Personal information
- Date of birth: 16 March 1999 (age 27)
- Place of birth: Odense, Denmark
- Height: 1.75 m (5 ft 9 in)
- Position: Midfielder

Team information
- Current team: KuPS

Youth career
- 2004–2010: B1913
- 2010–2017: OB

Senior career*
- Years: Team / Apps / (Gls)
- 2017–2020: OB / 35 / (0)
- 2020–2022: SønderjyskE / 55 / (0)
- 2022–2025: Haugesund / 85 / (8)
- 2025–2026: Dundee United / 14 / (1)
- 2026–: → KuPS (loan) / 0 / (0)

International career
- 2014–2015: Denmark U16 / 8 / (1)
- 2015: Denmark U17 / 5 / (0)
- 2016–2017: Denmark U18 / 4 / (0)
- 2017–2018: Denmark U19 / 5 / (0)

= Julius Eskesen =

Danish footballer (born 1999)

Julius Eskesen (born 16 March 1999) is a Danish professional footballer who plays as a midfielder for Veikkausliiga club Kuopion Palloseura.

==Youth career==
Eskesen joined OB at the age of ten from B1913 in Odense. On his fifteenth birthday, Eskesen signed his first contract with OB. In 2016, Eskesen suffered from an injury, and was operated on for it. Already at the age of 17, had he been on a trial at Spanish club Málaga CF.

==Club career==

===OB===
Already at the age of 17, Eskesen was invited to his first team training camp in Spain. On 20 June 2017, Eskesen signed his first professional contract. The contract, which was valid until the summer 2021, also secured him a promotion to the first team squad.

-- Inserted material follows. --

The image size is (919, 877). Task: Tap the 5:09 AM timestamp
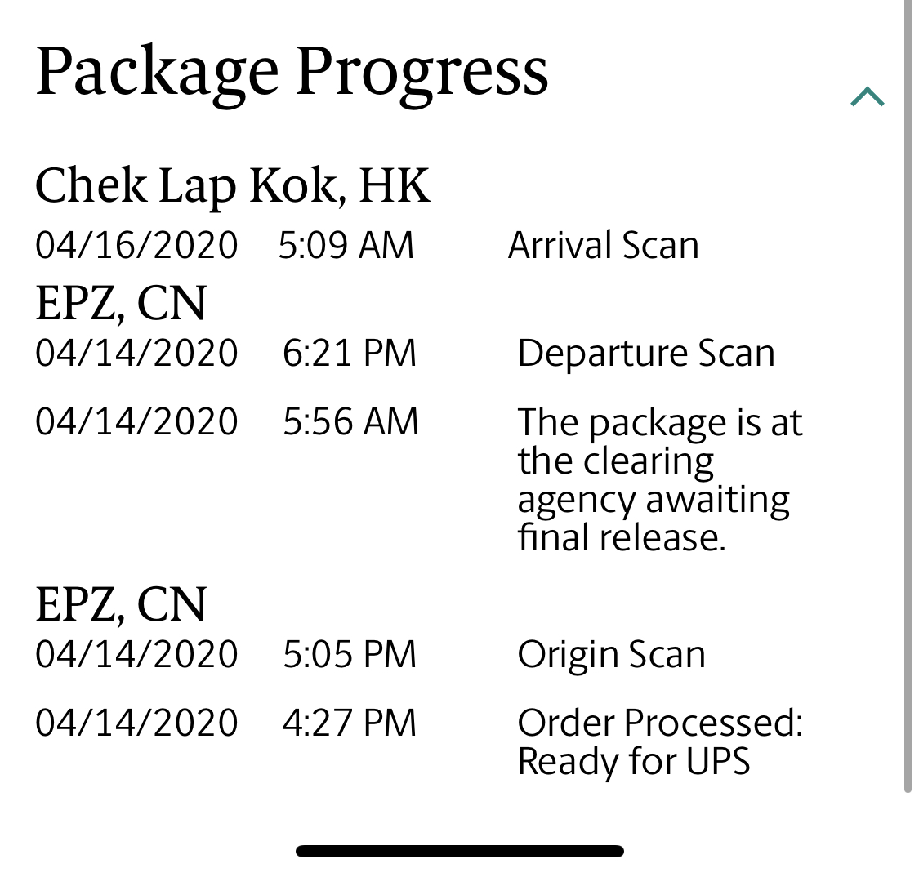(346, 246)

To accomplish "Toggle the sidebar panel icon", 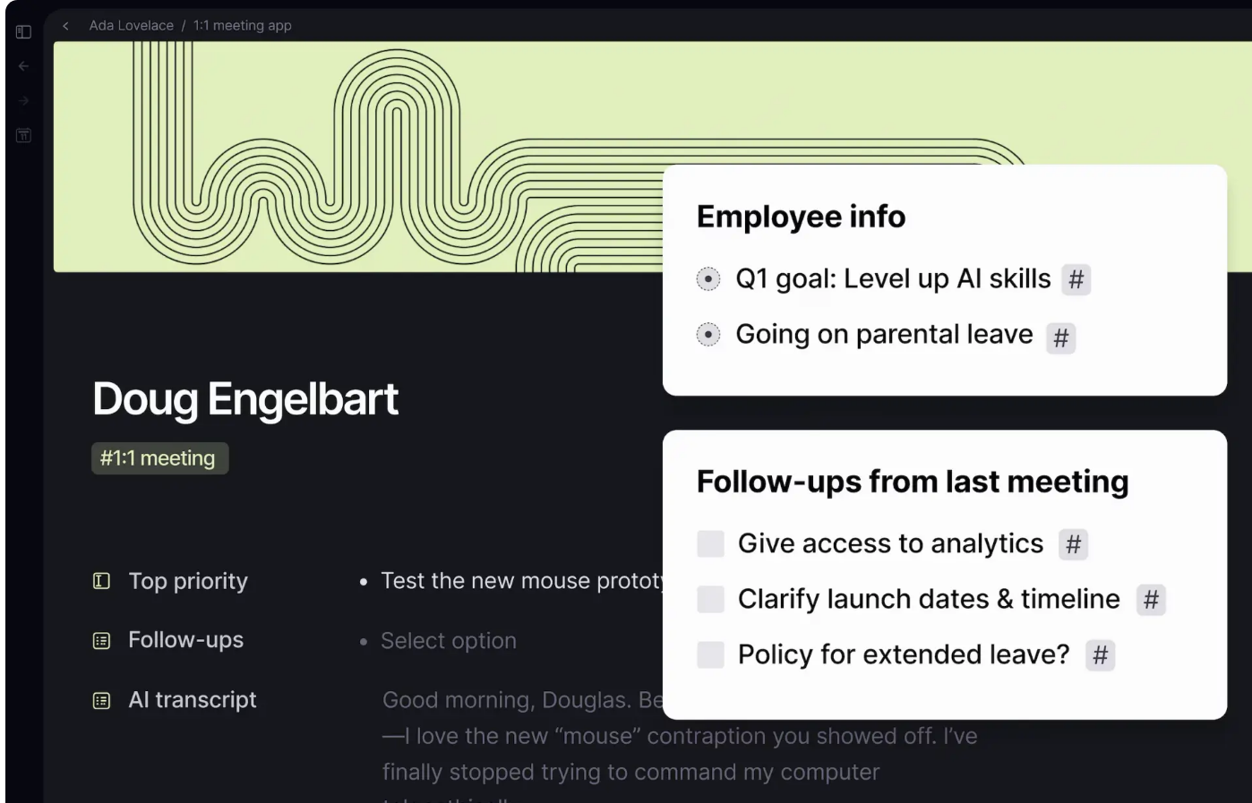I will pos(23,32).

Eskesen debuted as OB on 29 August 2017. He started on the bench, but replaced Nana Welbeck in the 65th minute and scored the winning goal in a 1–0 victory against Dalum IF in the Danish Cup.

===SønderjyskE===
On 28 January 2020, Eskesen joined SønderjyskE on a deal until the summer 2024. He made 67 official appearances and scored two goals for SønderjyskE during his time at the club.

===Haugesund===
On 31 March 2022, Eskesen moved to Norway, where he signed a four-year deal with Haugesund. He made his debut for Haugesund on 18 April 2022 against Strømsgodset.

===Dundee United===

On 12 August 2025, Eskesen completed a move to Scottish club Dundee United, signing a two-year-deal. Eskesen scored his first goal for the club on 14 February 2026, netting the winner in a 2–3 victory at Falkirk.

===KuPS===
On 25 August 2026, Eskesen joined Finnish Veikkausliiga club Kuopion Palloseura on loan, with an obligation to make the transfer permanent in January.